Do I Need A Base Tan Before A Vacation?
Does this sound familiar? "Since I am going on a beach vacation next month and I don't want to burn, so I am going to work on my tan to get a base color." This is a pretty common pre-travel prep ritual. However, it could not be any further from the truth and also damaging and dangerous.
What Is A Tan & Sunburn?
Let’s understand what a tan is in the first place. (I will note that this does not include naturally tan or deeper skin tones.) A tan is actually the result of the skin’s defenses kicking in. When UV light hits the skin, it damages the skin cell's DNA, causing them to produce melanin to protect the cells. Basically, if the skin is tanned, the DNA and skin are already damaged, which is essentially a scar to the skin.
A sunburn is more extreme skin damage. It's from the sun's overexposure and/or the reaction people with less melanin, and fairer skin tones experience. Peeling skin from sunburn is the body's way of getting rid of damaged skin cells at risk of potentially becoming cancerous.
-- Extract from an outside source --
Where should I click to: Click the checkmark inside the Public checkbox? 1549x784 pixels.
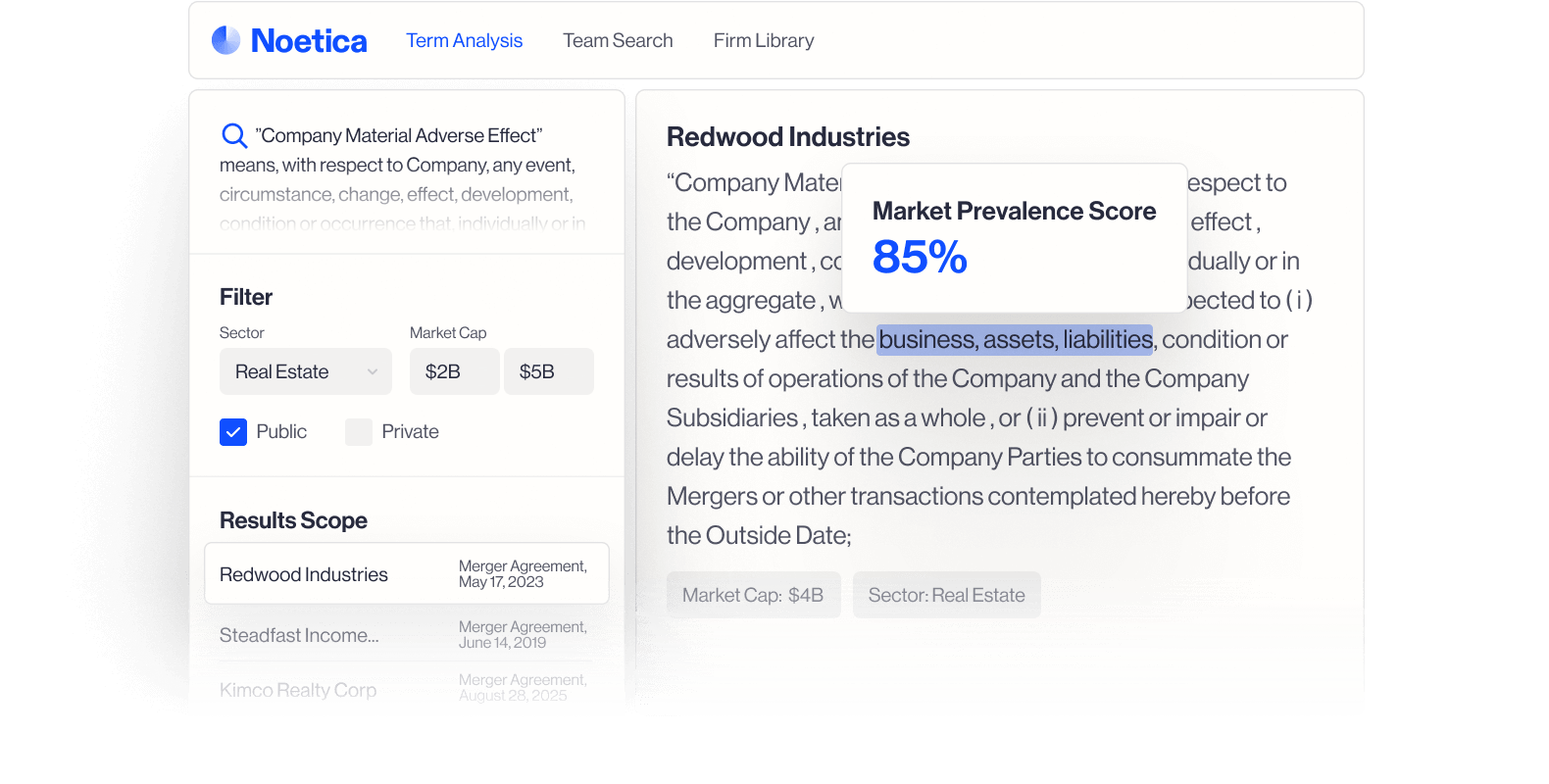point(233,431)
While red and peeling skin is looked at as aesthetically annoying, it's actually your skin protecting itself.
Facts Behind The “Base Tan”
According to the CDC, a base tan provides an SPF 4 or less. This means that if you normally turn pink after about 10 minutes without sunscreen and have a base tan of, say, SPF 4, that is equivalent to about 40 minutes of protection and completely meaningless when it comes to true sun protection.
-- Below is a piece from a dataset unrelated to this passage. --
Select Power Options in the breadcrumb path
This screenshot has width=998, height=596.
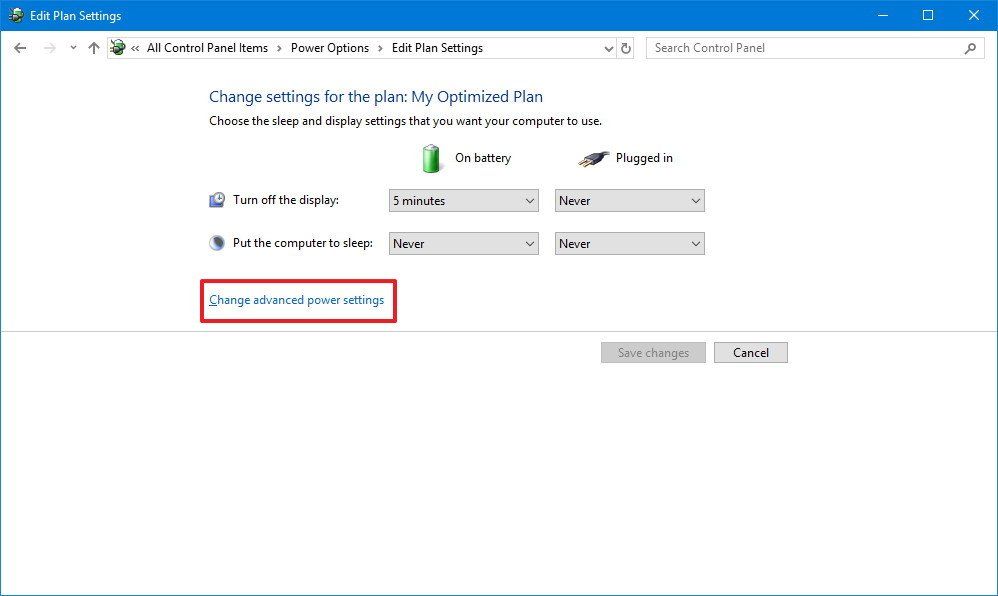click(330, 47)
In a 2013 study, college students received base tans 10 weeks before spring break. Since they assumed they would have better protection, many didn't use sunscreen or didn't reapply properly, and there was actually an INCREASE of sunburns in those students than people without base tans. Imagine that! According to the Skin Cancer Foundation, the use of tanning beds before age 35 can increase a person's melanoma risk by 75%.
Regardless of what the extremely tanned girl at the tanning salon says, there is no such thing as a safe tan. Have you seen advertisements for UVB-free tanning beds providing a "safer" tan? Let's cut the crap; just because these tanning beds have little to no UVB rays doesn't mean the UVA rays are any less damaging to the skin. In case you aren't familiar with UVA rays, it can still cause many forms of skin cancer, including potentially deadly melanoma, premature aging like broken blood vessels, dark or light spots of pigmentation, wrinkles, loss of elasticity, sagging, and dry skin.
“There is no such thing as a safe or protective tan.”
The bottom line, having a tan from the sun or tanning beds does not give a magical tolerance for the sun. Don't get me wrong, that bronzy glow is definitely appealing but it can absolutely be achieved with sunless tanning products, bronzers, and spray tans.